# START OF Supplied material

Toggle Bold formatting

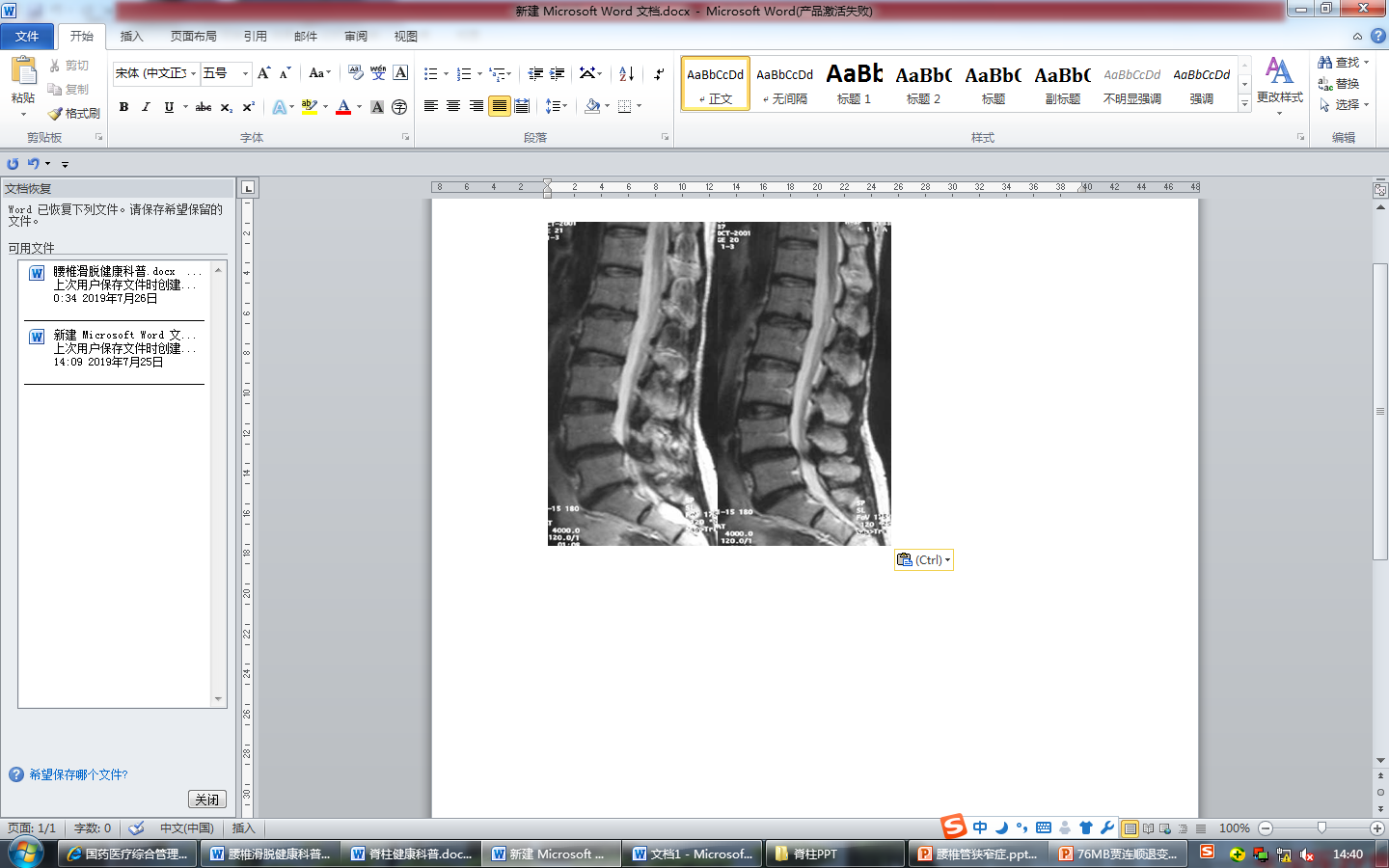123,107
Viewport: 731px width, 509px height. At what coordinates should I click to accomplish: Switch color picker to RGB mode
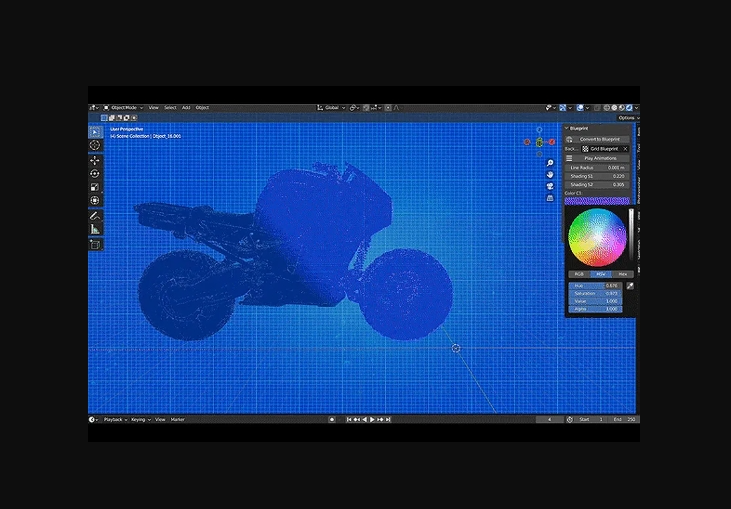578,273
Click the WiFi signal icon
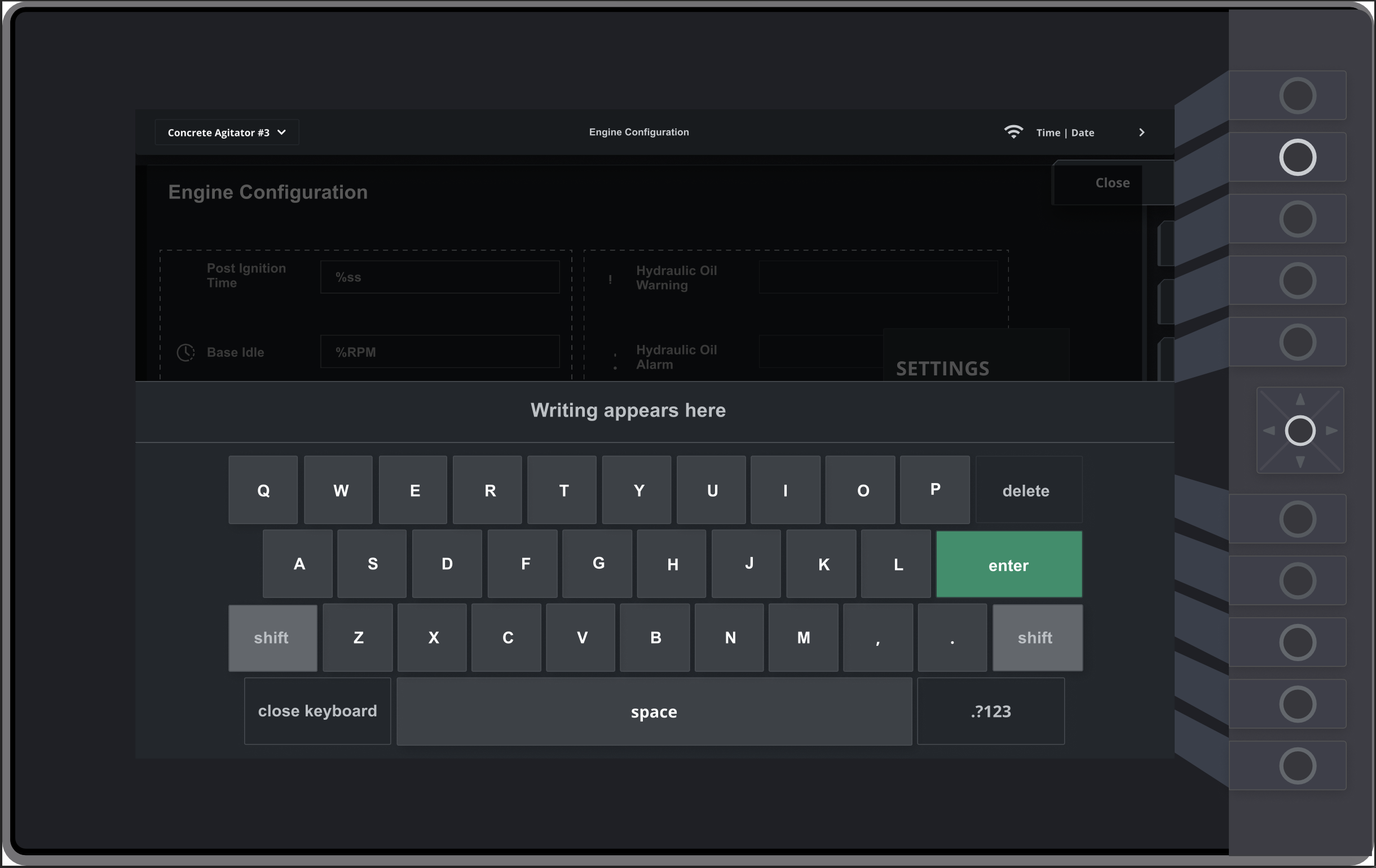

# END OF Supplied material

Problem statement:
Rewrite the listing from the line containing "Viewport: 731px width, 509px" through the end of the listing, both included, replacing "color picker" with "color selector" and changing nothing else. Omit the pictures.

Answer:
Viewport: 731px width, 509px height. At what coordinates should I click to accomplish: Switch color selector to RGB mode
578,273
Click the WiFi signal icon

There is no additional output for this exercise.